# INSTRUCTIONS:
1/ Please transcribe the part of the meter-reading excerpt that opens with the words containing "[0022] In such" and closes with "and non-synchronized modes.".
2/ Render this sentence from the meter-reading excerpt in Spanish: "Still further, such reader may automatically handle duplicative transmissions from such meters."
3/ Extend the meter-reading excerpt, picking up after its final sentence.

Another present variation may further comprise simultaneously
receiving two-way communications from endpoints transmitting on
different channels.
[0017] In another present variation of the foregoing exemplary
embodiment, the method may further include configuring such reader
to selectively transmit commands to an endpoint selected from: a
command to send time of use data, a command to send consumption
data, and a command to reset registers.
[0018] In yet a further present variation, such plurality of
endpoints may comprise a respective plurality of electric meters
with respective data storage registers for storing consumption
data, respective clocks to maintain time, and respective radio
systems for communication with such reader; wherein such reader may
include a computer, GPS, mapping and meter reading software and
radio receivers and transceivers for communicating with such
meters; and such meters and such reader may be re collectively
capable of operating both in synchronized and non-synchronized
modes.
[0019] Further, such meters may alternatively respectively transmit
a meter beacon signal periodically and thereafter listen for a
preset period of time on the same frequency as the previously sent
meter beacon signal; and such reader may return a reader beacon
signal on the same frequency.
[0020] In other present variations, such meters may respectively
synchronize themselves with such reader upon respective receipt of
such reader beacon signal; and such meters may respectively include
acknowledgement information in the headers of subsequent messages
from the meter once the meter is synchronized with such reader.
Further, such exemplary reader beacon signal may include a
frequency channel assignment to which the respective meter is to
switch; and each respective meter upon receipt of such reader
beacon signal may set a timer after which it will return to a
non-synchronized mode. Still further, such reader may automatically
handle duplicative transmissions from such meters. Also, such
meters and such reader when conducting two-way communications in
synchronized mode, may address lost messages by repeating a message
once on such assigned frequency channel, and if no answer, a second
time on an alternate channel.
[0021] It is to be understood by those of ordinary skill in the art
that the present subject matter equally relates both to
methodology, and to corresponding apparatus or devices for practice
of such methodology. One present exemplary embodiment relates to a
mobile daily interval meter reading system, comprising an endpoint
and a reader. In such system, preferably such endpoint is capable
of transmitting in either one-way or two-way RF communication mode,
saves a plurality of intervals of utility meter data, and normally
operates in a bubble-up mode using such one-way RF communication
mode; and such reader listens for such endpoint in such bubble-up
mode, and upon detecting such endpoint in such bubble-up mode,
utilizes such two-way RF communication mode to transmit a command
to such endpoint to send a specified number of intervals in
response.
[0022] In such exemplary system, such reader may be configured to
selectively transmit commands to such endpoint, selected from: a
command to send time of use data, a command to send consumption
data, and a command to reset registers. Also, such system may
further include a plurality of such endpoints, comprising a
respective plurality of electric meters with respective data
storage registers for storing consumption data, respective clocks
to maintain time, and respective radio systems for communication
with such reader; and wherein such reader may include a computer,
GPS, mapping and meter reading software and radio receivers and
transceivers for communicating with such meters, such meters and
such reader collectively capable of operating both in synchronized
and non-synchronized modes.

# AVAILABLE DATA:
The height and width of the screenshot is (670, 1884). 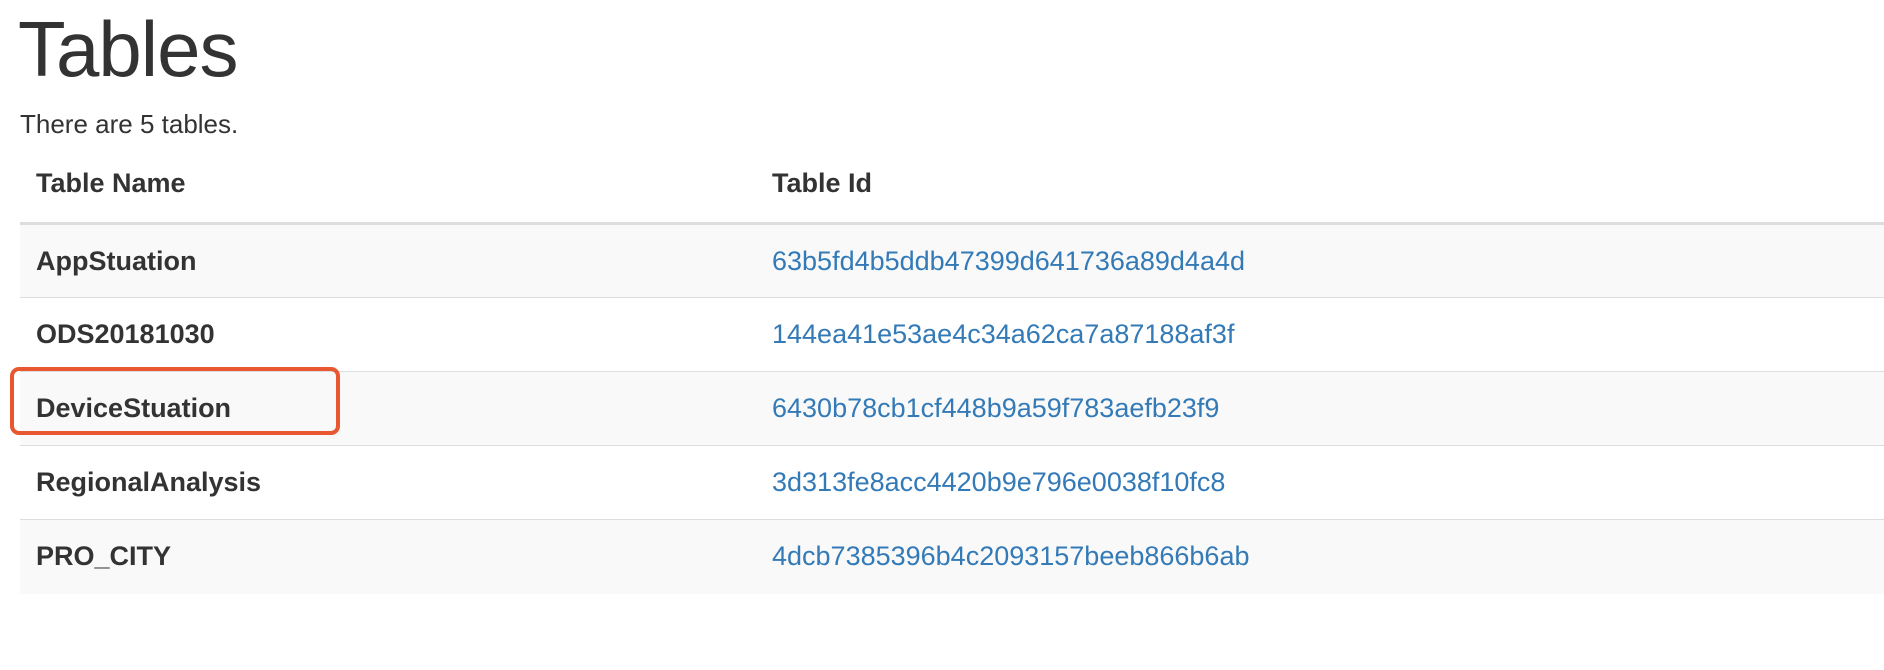 What do you see at coordinates (388, 188) in the screenshot?
I see `column-header-table-name: Table Name` at bounding box center [388, 188].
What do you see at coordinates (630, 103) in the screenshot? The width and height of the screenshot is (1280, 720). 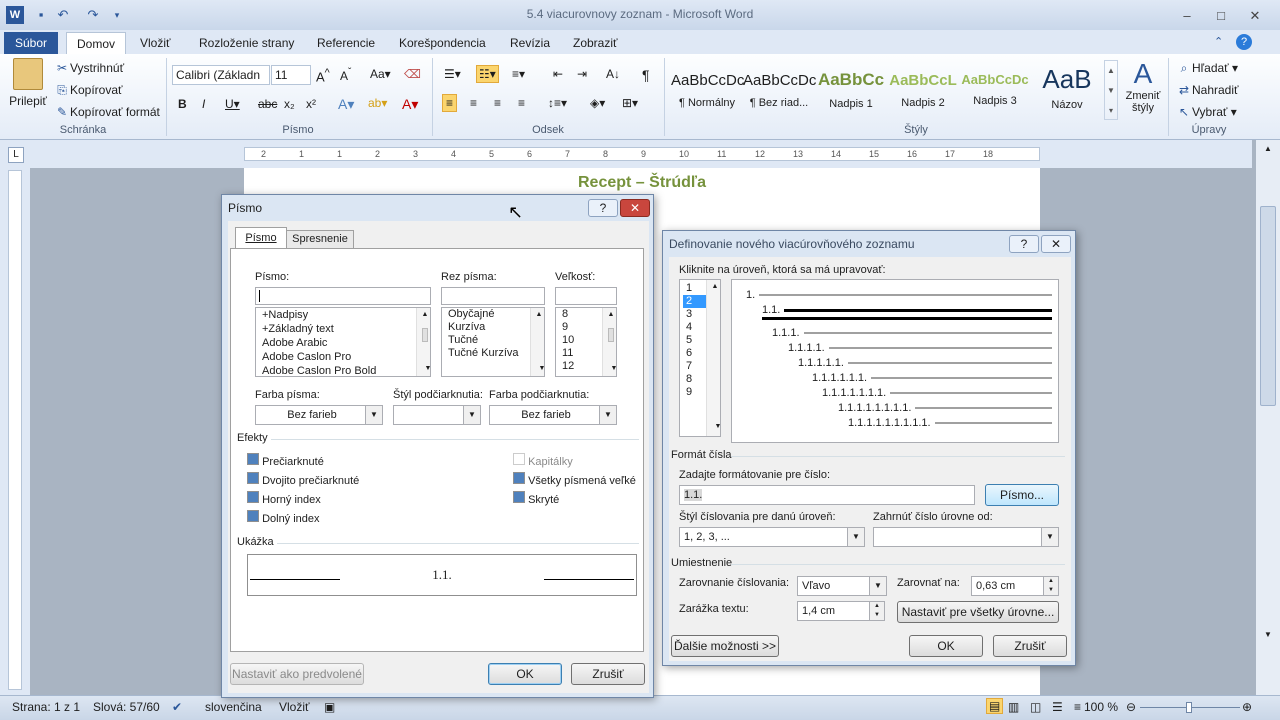 I see `borders-icon: ⊞▾` at bounding box center [630, 103].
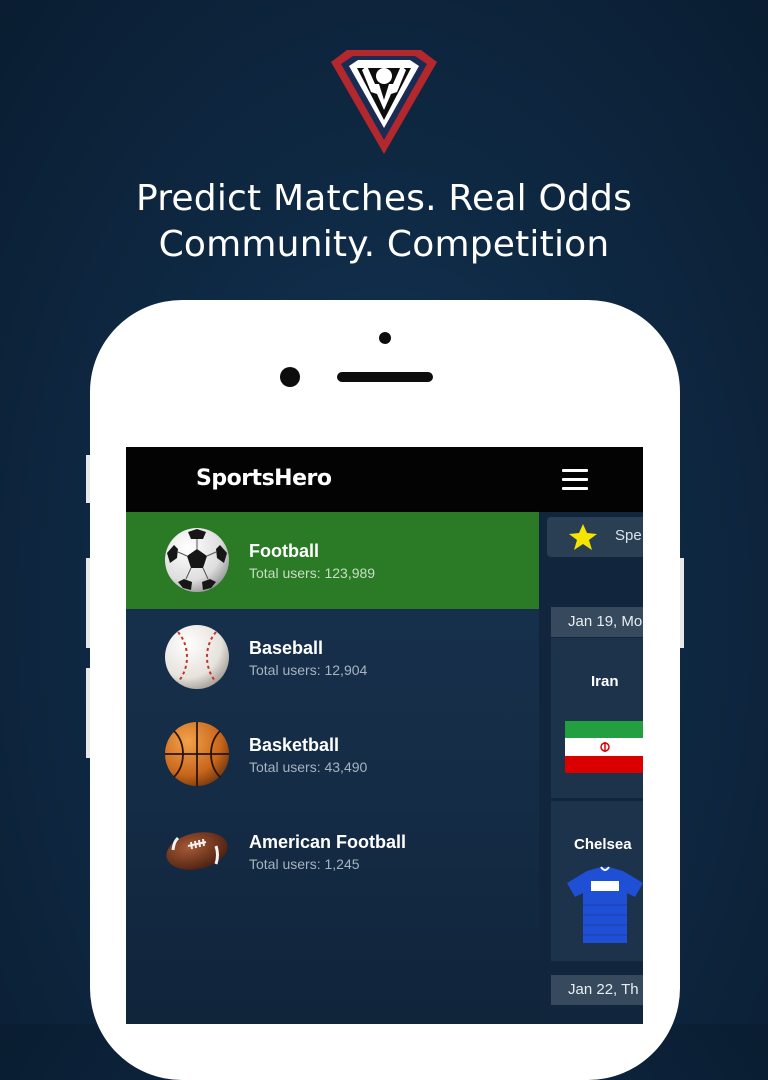 This screenshot has height=1080, width=768. Describe the element at coordinates (628, 536) in the screenshot. I see `special-button-label: Spe` at that location.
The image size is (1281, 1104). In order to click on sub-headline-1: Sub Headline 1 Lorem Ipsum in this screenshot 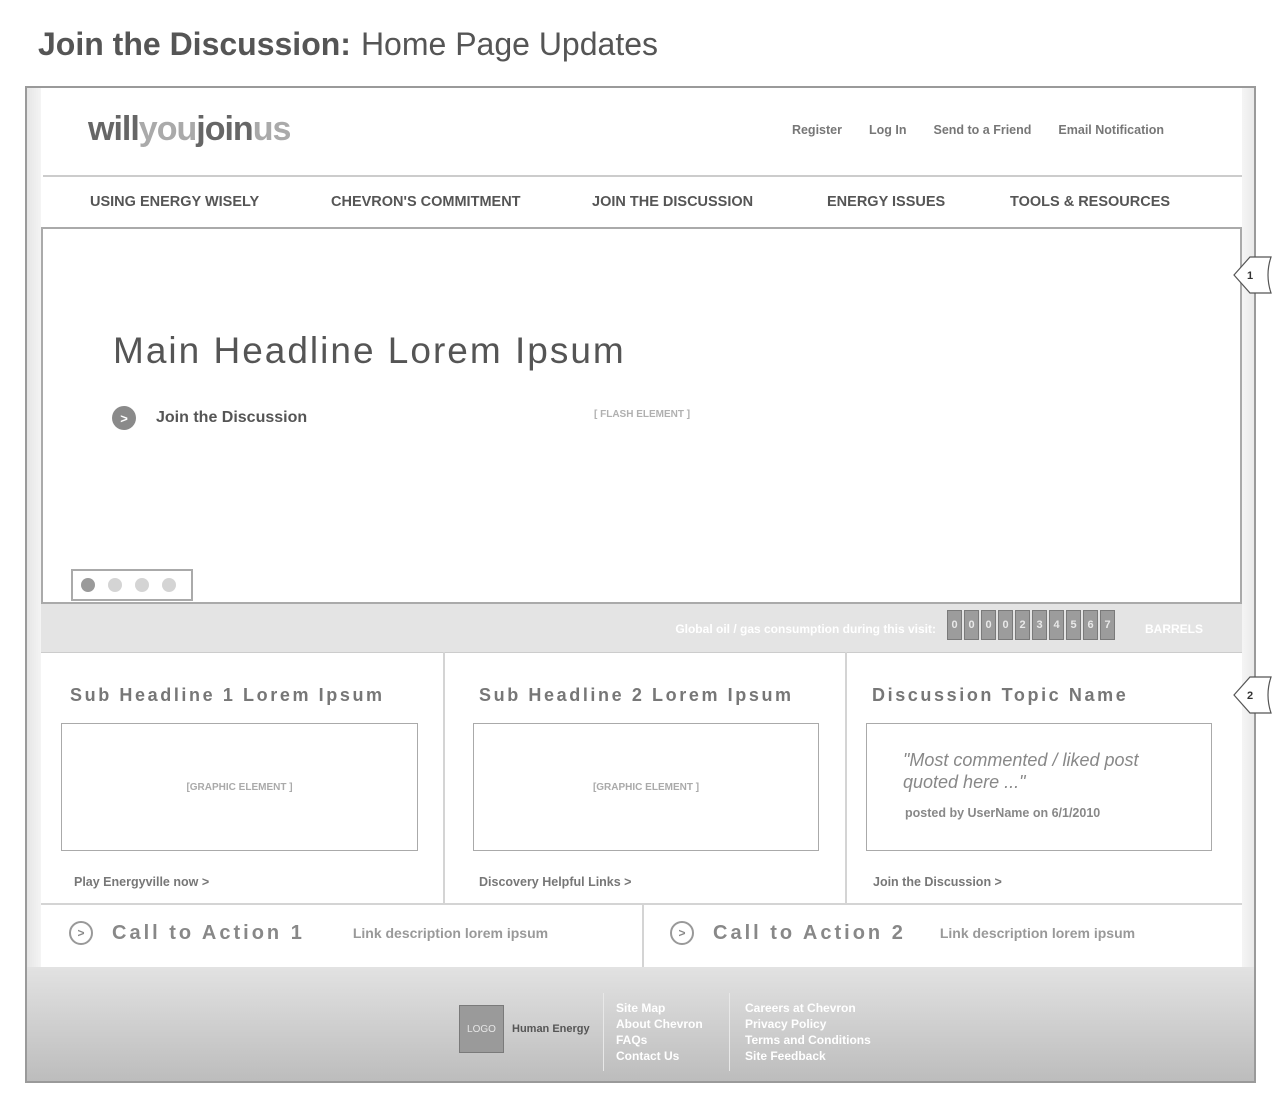, I will do `click(228, 695)`.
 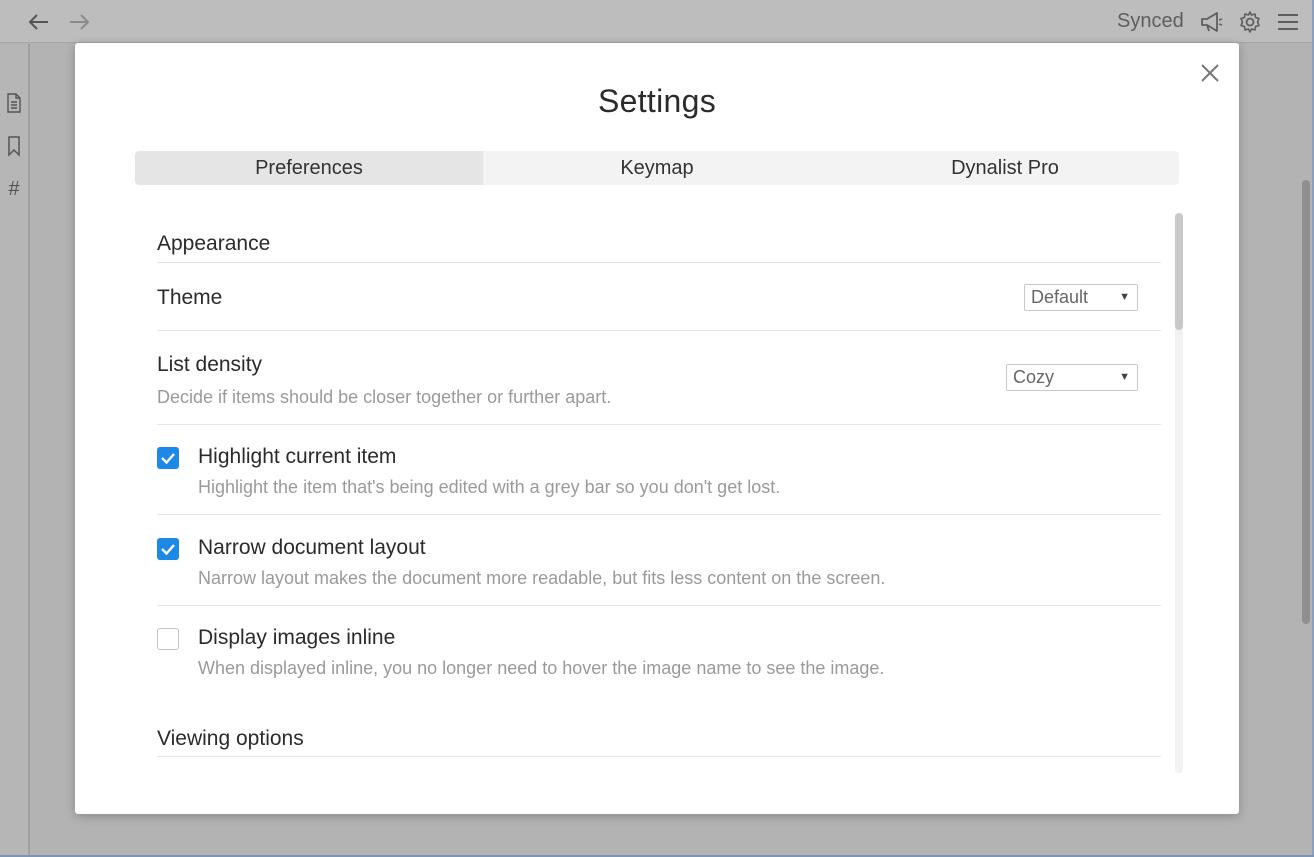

# ANSWERS BY TASK:
1/
[0022] In such exemplary system, such reader may be configured to
selectively transmit commands to such endpoint, selected from: a
command to send time of use data, a command to send consumption
data, and a command to reset registers. Also, such system may
further include a plurality of such endpoints, comprising a
respective plurality of electric meters with respective data
storage registers for storing consumption data, respective clocks
to maintain time, and respective radio systems for communication
with such reader; and wherein such reader may include a computer,
GPS, mapping and meter reading software and radio receivers and
transceivers for communicating with such meters, such meters and
such reader collectively capable of operating both in synchronized
and non-synchronized modes.

2/ Aún más, dicho lector puede gestionar automáticamente las transmisiones duplicadas de dichos medidores.

3/
[0023] In alternatives of the foregoing exemplary system,
respectively such meters may periodically transmit a meter beacon
signal and thereafter listen for a preset period of time on the
same frequency as the previously sent meter beacon signal; and such
reader may return a reader beacon signal on the same frequency.
Still further, such meters may respectively synchronize themselves
with such reader upon respective receipt of such reader beacon
signal. Also, such meters may respectively include acknowledgement
information in the headers of subsequent messages from the meter
once the meter is synchronized with such reader.
[0024] In other present variations of the foregoing, such reader
beacon signal may include a frequency channel assignment to which
the respective meter is to switch; and each respective meter upon
receipt of such reader beacon signal may set a timer after which it
will return to a non-synchronized mode. Further, such reader may
include multiple receivers able to simultaneously receive multiple
frequencies from multiple meters. Also, such reader may
automatically handle repetitive transmissions from such meters.
Still further, such meters and such reader when conducting two-way
communications in synchronized mode, may address lost messages by
repeating a message once on such assigned frequency channel, and if
no answer, a second time on an alternate channel.
[0025] Additional objects and advantages of the present subject
matter are set forth in, or will be apparent to, those of ordinary
skill in the art from the detailed description herein. Also, it
should be further appreciated that modifications and variations to
the specifically illustrated, referred and discussed features,
elements, and steps hereof may be practiced in various embodiments
and uses of the present subject matter without departing from the
spirit and scope of the present subject matter. Variations may
include, but are not limited to, substitution of equivalent means,
features, or steps for those illustrated, referenced, or discussed,
and the functional, operational, or positional reversal of various
parts, features, steps, or the like.
[0026] Still further, it is to be understood that different
embodiments, as well as different presently preferred embodiments,
of the present subject matter may include various combinations or
configurations of presently disclosed features, steps, or elements,
or their equivalents (including combinations of features, parts, or
steps or configurations thereof not expressly shown in the figures
or stated in the detailed description of such figures). Additional
embodiments of the present subject matter, not necessarily
expressed in the summarized section, may include and incorporate
various combinations of aspects of features, components, or steps
referenced in the summarized objects above, and/or other features,
components, or steps as otherwise discussed in this application.
Those of ordinary skill in the art will better appreciate the
features and aspects of such embodiments, and others, upon review
of the remainder of the specification.
BRIEF DESCRIPTION OF THE DRAWINGS
[0027] FIG. 1 is a schematic diagram of a mobile collection system
showing a mobile collector and multiple meters/endpoints having
both one-way and two-way wireless connectivity;
[0028] FIG. 2A is a block diagram showing an example of a mobile
collector and a two-way meter/endpoint, which employ aspects of the
invention;
[0029] FIG. 2B is a block diagram showing a more detailed view of
the data storage at the meter/endpoint shown in FIG. 2A;
[0030] FIGS. 3A and 3B show a sample implementation using a RF to
Net or "RF2Net" protocol;
[0031] FIG. 4 is a message exchange diagram showing an exchange of
message between a mobile collector and two end points EP1 and
EP2;
[0032] FIG. 5 is a block diagram of the software layers; and
[0033] FIG. 6 is a state diagram with messaging showing Idle,
Synchronized and Non Synchronized Modes.
[0034] Repeat use of reference characters throughout the present
specification and appended drawings is intended to represent same
or analogous features, elements, or steps of the present subject
matter.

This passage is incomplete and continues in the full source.